Amy’s breathing had become labored.

“But she made me go, she made me go, and I didn’t want to, but then Momma told me I had to go to my hiding place, and she would go to hers. She told me when it was all right again, she would come and get me.”

Louis felt Joe’s hand tighten on his.

“Then… then the lights went out, and I couldn’t see her anymore. I lost her in the dark, so I did what she told me to do. I hid in the cupboard.”

Amy drew in a sharp breath.

“You can do this, Amy. You’re strong enough now to do this,” Dr. Sher said gently.

“He is stabbing her with the knife, and she is screaming. It is right there in front of me, but I can’t see all of her, just pieces of her through the gaps in the boards. And when the lightning comes, I see her shoes, and everything is red, everything is red and blue, the blue floor has turned red, and I can’t see her face, just her shoes…”

Joe pulled her hand away from Louis.

“I can’t look anymore. I can’t look anymore, so I close my eyes and put my hands over my ears. I can’t look anymore…”

Louis glanced at Shockey. There were tears on his face and rage in his eyes.

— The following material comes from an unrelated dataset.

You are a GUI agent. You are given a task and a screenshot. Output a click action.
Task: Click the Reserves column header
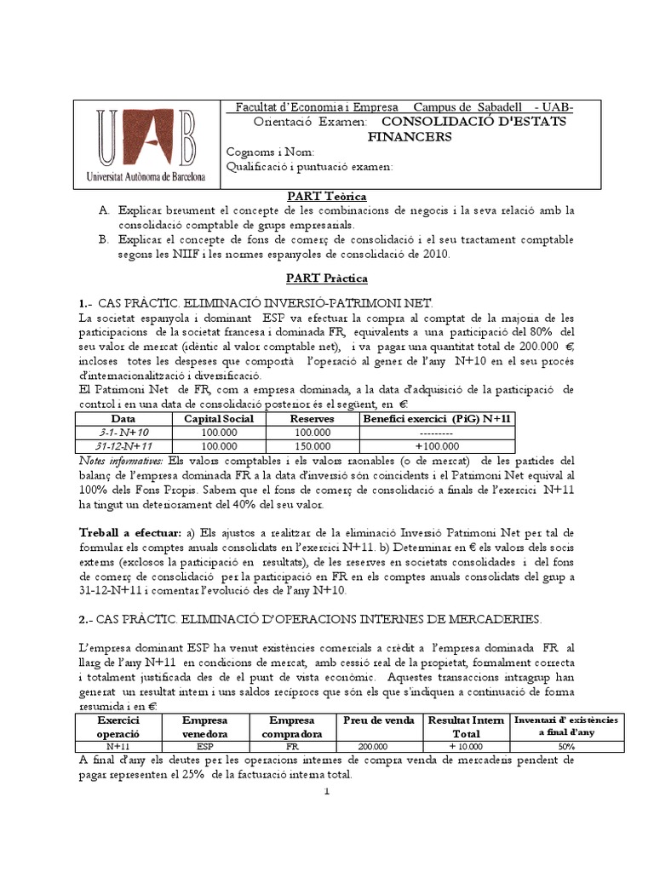(312, 419)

“Amy? Amy, can you remember what happened next?”

When she answered, her voice was small, as if she had become five again. “He’s gone. The kitchen door is open, and the rain is coming in. I crawl out. Momma is gone. And I… am alone.”

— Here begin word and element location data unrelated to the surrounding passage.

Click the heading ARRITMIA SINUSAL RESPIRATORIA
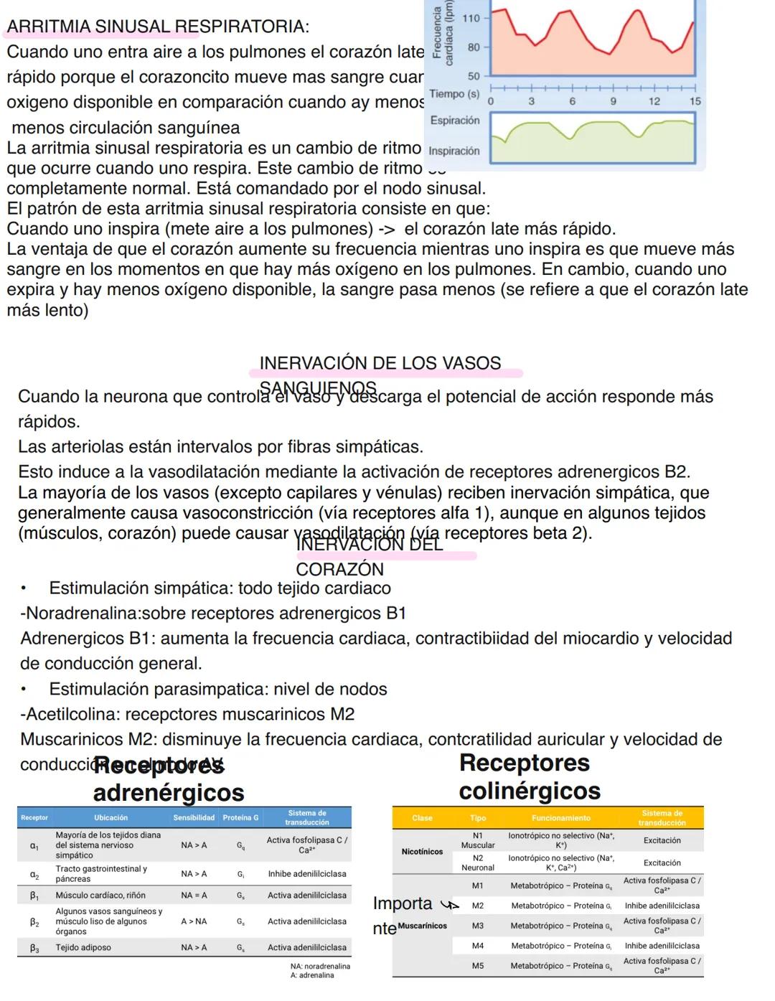coord(158,27)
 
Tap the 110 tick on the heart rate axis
coord(471,18)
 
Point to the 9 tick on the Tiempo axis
coord(613,102)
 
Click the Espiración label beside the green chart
coord(455,121)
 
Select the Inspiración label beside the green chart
coord(454,151)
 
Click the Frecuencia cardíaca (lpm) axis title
coord(443,34)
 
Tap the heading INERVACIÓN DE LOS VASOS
coord(380,363)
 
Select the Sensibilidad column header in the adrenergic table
coord(194,818)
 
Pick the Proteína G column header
coord(240,818)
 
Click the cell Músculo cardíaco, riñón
coord(100,896)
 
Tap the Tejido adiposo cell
coord(83,948)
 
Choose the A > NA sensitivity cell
coord(194,921)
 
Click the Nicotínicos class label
coord(422,852)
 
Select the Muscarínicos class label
coord(422,926)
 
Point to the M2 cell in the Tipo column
coord(478,906)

“Did your father take your mother somewhere?”

“I don’t know. Momma is gone, and I am alone.”

Dr. Sher looked up at Louis and gave a subtle shake of her head, her eyes seeming to ask him what to do next. But he knew it was over.

Whatever Amy had seen in that kitchen, this was all she could remember. If Brandt had dragged Jean out and buried her, Amy had not seen it.

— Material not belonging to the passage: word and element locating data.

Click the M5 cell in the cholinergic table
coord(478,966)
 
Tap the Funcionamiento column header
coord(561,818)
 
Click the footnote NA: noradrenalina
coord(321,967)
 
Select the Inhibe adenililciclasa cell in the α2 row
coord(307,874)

Louis felt Joe pull her hand away and looked over at her. Her eyes were wet. She looked exhausted.

He heard a shuffling and then the soft click of a door closing. Shockey had left, closing the French doors behind him. Louis saw the blur of Shockey’s brown jacket as he bolted through the front door. Louis rose and went to a window, afraid the man was going to do something stupid like go after Brandt. But he could see Shockey through the window. He had stopped and was just standing on the porch, staring up at the gray sky.

Dr. Sher’s soft voice brought him back. The doctor was bringing Amy out of her sleep state. She ended by telling Amy she would be able to remember everything she had said. Louis wondered now if that was cruel.

Amy slowly swung her legs to the floor and looked at each of them before her eyes focused on Dr. Sher.

“I didn’t find her,” Amy said.

Dr. Sher hesitated, then shook her head.

Amy looked first to Joe, then to Louis. And in Amy’s eyes, Louis saw something he had never seen there before: despair. The same aching despair that filled Shockey’s eyes.

Amy began to cry.

“Now I know,” Shockey said.

They were standing out on the porch, Shockey staring out at the street, Louis at the window, watching Joe and Amy. They were sitting together on the settee, heads bent low, talking.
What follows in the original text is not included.